== 指示 ==
メークについての文章のうち、「発売されるファンデの最新テク」から「ラはわかるっていう感じの。」」までの部分を一字も変えずに書き写してください。

== 抜粋テキスト ==
--------------------------------------------------
こちらは先日O-wayのメンズライン発表会の時に着たヴィンテージドレス。かしこまったパーティーの時には、きちんとしたドレスに合う、ある程度きちんとした肌を心がけるけれど、カジュアルシックがドレスコードだったこの日はどうしても着たかったドレスを纏うため、メークはできるだけミニマムに。特にヴィンテージは濃いメークが似合わないので要注意です。


某有名コスメブランドのプレスルームに伺ったときのこと。
発売されるファンデの最新テクノロジーをひと通り説明してくださった能弁なプレス担当者は、ひと呼吸置いてこう加えた。
「要はね、このファンデはおしゃれな肌を作るんですよ。ほら、白澤さんのようなファッション関係の方たちってあんまり完璧な肌づくりとか興味ないでしょ?むしろ少しアラが見えた方がオシャレって感じで。私たちはどうしても鏡で大きく映し出してひとつひとつ隠しちゃうんですけどね。やっぱりそれじゃない方がオシャレなんですよ。完全な素肌ほどじゃないけど、アラはわかるっていう感じの。」
--------------------------------------------------
== 保存データ ==
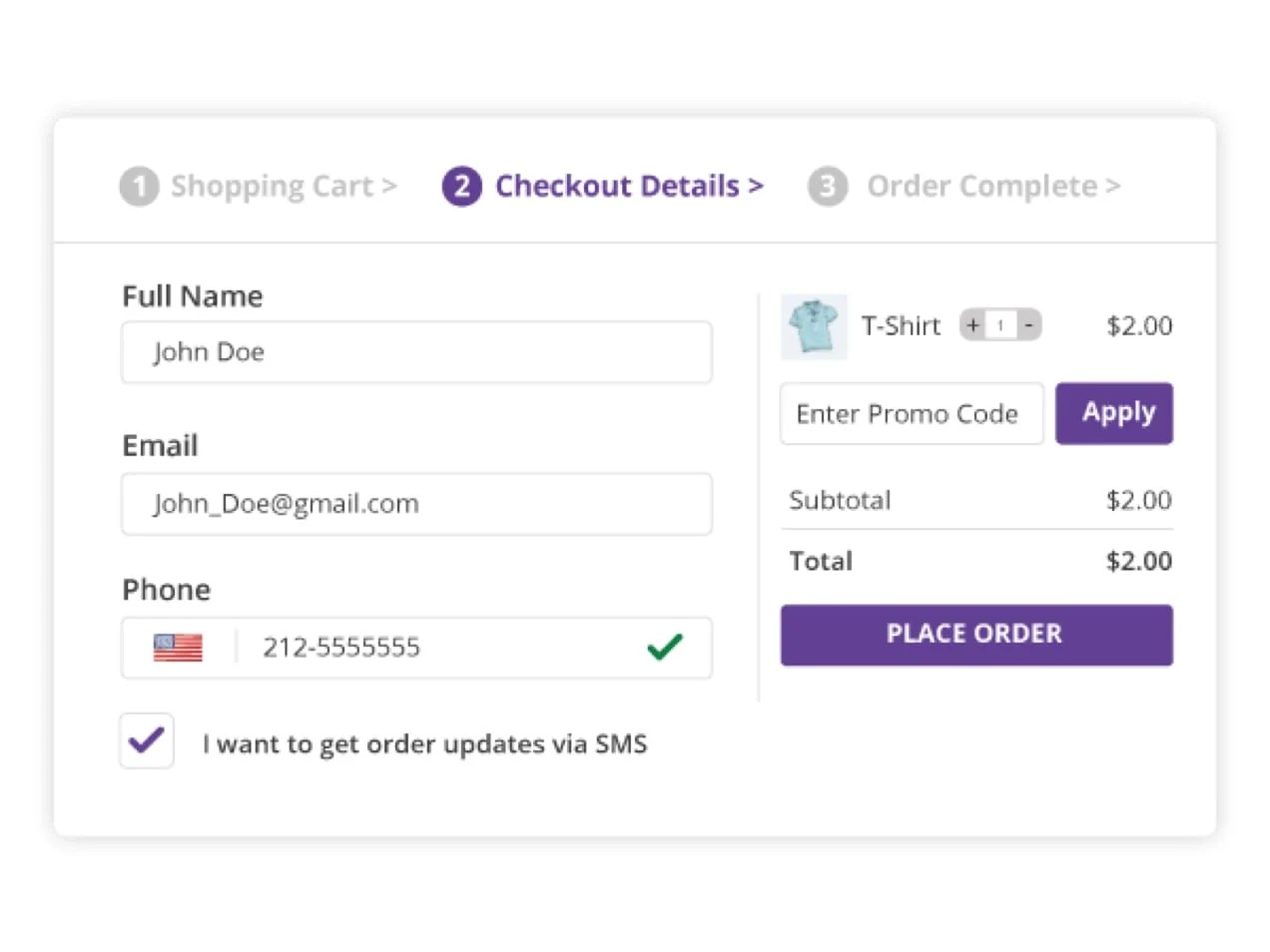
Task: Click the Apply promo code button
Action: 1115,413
--------------------------------------------------
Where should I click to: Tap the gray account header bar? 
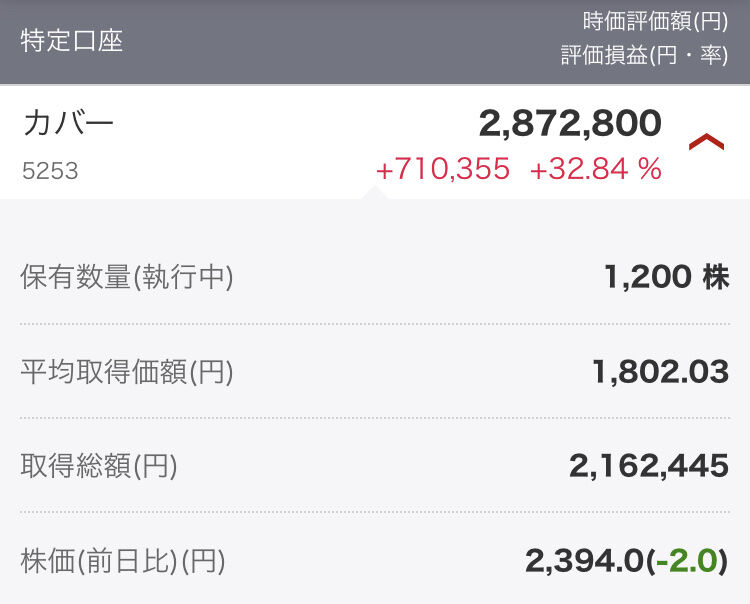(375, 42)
--------------------------------------------------
== 解答 ==
発売されるファンデの最新テクノロジーをひと通り説明してくださった能弁なプレス担当者は、ひと呼吸置いてこう加えた。
「要はね、このファンデはおしゃれな肌を作るんですよ。ほら、白澤さんのようなファッション関係の方たちってあんまり完璧な肌づくりとか興味ないでしょ?むしろ少しアラが見えた方がオシャレって感じで。私たちはどうしても鏡で大きく映し出してひとつひとつ隠しちゃうんですけどね。やっぱりそれじゃない方がオシャレなんですよ。完全な素肌ほどじゃないけど、アラはわかるっていう感じの。」